The World Bank’s Poverty Reduction and Equity Department released a report yesterday detailing the impact of climate change on economic welfare in rural areas. The report is in line with World Bank President Jim Yong Kim’s concern that changes in climate may have adverse effects on economic development. The report’s authors – Abla Safir, Sharon Faye Piza, and Emmanuel Skoufias – look at the relationship between rainfall and household spending on consumer goods in different regions in the Philippines to determine the magnitude of the effects that periods of drought have on the economic well-being of the country’s rural populations.
Their research demonstrates the growing realization that climate change will have the hardest impact on the populations least able to cope with their effects, namely the rural poor. The report’s topline finding demonstrates that a rainfall decline of one standard deviation leads rural households to reduce their overall consumption by 4%.
Additionally, periods of significantly less-than-average rainfall will impact rural households that are both agricultural and nonagricultural. In other words, drought conditions will hurt those rural households which grow the crops (as yield will decrease) and those who purchase the crops itself (due to higher prices).
These findings are consistent with other recent reports. For example, the Post-Disaster Needs Assessment for the Philippines after Typhoons Ondoy and Pepeng (a joint effort of the World Bank, Asian Development Bank, the Philippine government, and civil society) recently found that large adverse-weather events such as typhoons have slowed GDP growth in the Philippines by 2.7%.
In addition to attempting to chart the economic repercussions of climate change, the World Bank research also tried to identify what community characteristics could insulate its members from the negative economic shocks. Surprisingly, the report found that economic diversification (e.g., areas that had manufacturing and banking sectors in addition to agricultural sectors) failed to protect rural areas from falling consumption. Diverse economies typically weather economic downturns better than less diverse areas, since, for example, banks can easily extend credit to cash-strapped farmers. But in higher-than-average drought conditions, diverse sectors fared no better than their less-diverse counterparts. Evidently, the food shocks are so robust that they can disrupt communities that are not wholly dependent on agriculture.
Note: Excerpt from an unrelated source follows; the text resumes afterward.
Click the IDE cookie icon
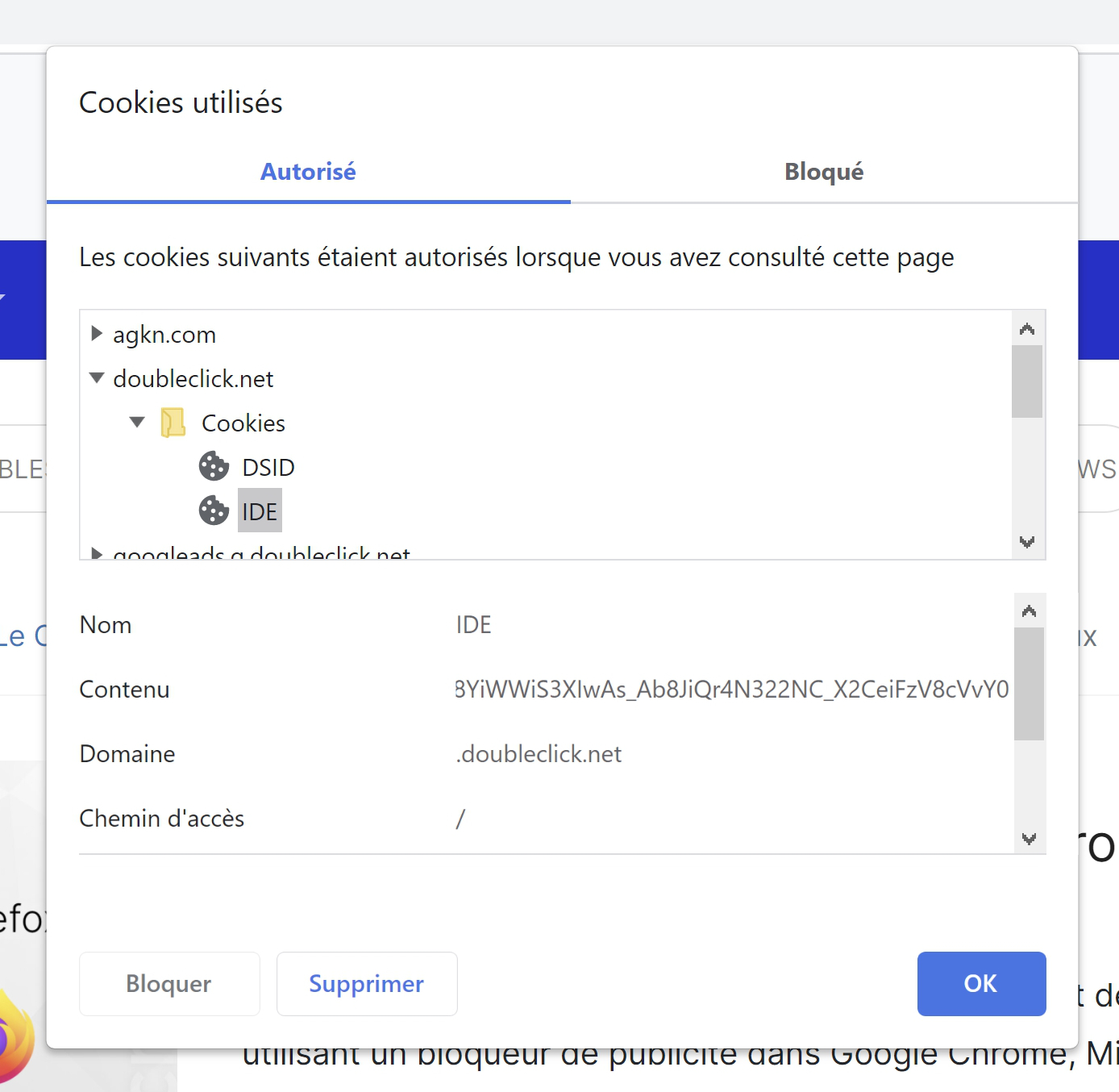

But the news was not universally negative. The authors found that access to reliable communication (especially landline telephones), transportation infrastructure (especially highways), and market access “decereas[ed] considerably the impacts of rainfall shocks.”
These findings suggest that connectivity to other municipalities and markets could smooth out the effects of rainfall shocks in a particular region. Such a conclusion dovetails with the broad consensus on poverty reduction and economic growth, including investing in transportation and communication infrastructure, adopting better water management strategies (so that surplus rainfall years can compensate for leaner years), and improving insurance and social safety net programs so that the rural poor can obtain needed funds without relying on the private sector, which may charge higher interest rates.
The World Bank research suggests an agenda for further study in other developing world nations. The Philippines data set may be comprehensive, but adopting similar criteria for other developing world nations would increase the robustness of the findings.
There is a role for the United States to play here. Newly installed Secretary of State John Kerry is reportedly planning another diplomacy and development review for the State Department (Secretary Clinton undertook one in 2009). The U.S. should take this opportunity to make a strong argument for the role climate change sustainability should play in economic development assistance to the developing world.
Unfortunately, a lot of the assistance and expertise the U.S. could provide is subject to an unfavorable budget environment. I have written before how the most recent foreign operations bill to come out of the House targeted many of the same development-focused efforts that this World Bank report says is necessary to support human security in the Philippines. Contrast this with the alacrity with which the U.S. is pursuing an expansion of its military presence in the Philippines. If the U.S. can afford to shift a larger security focus to Asia, it should be able to afford to bring a concomitant surge in development aid.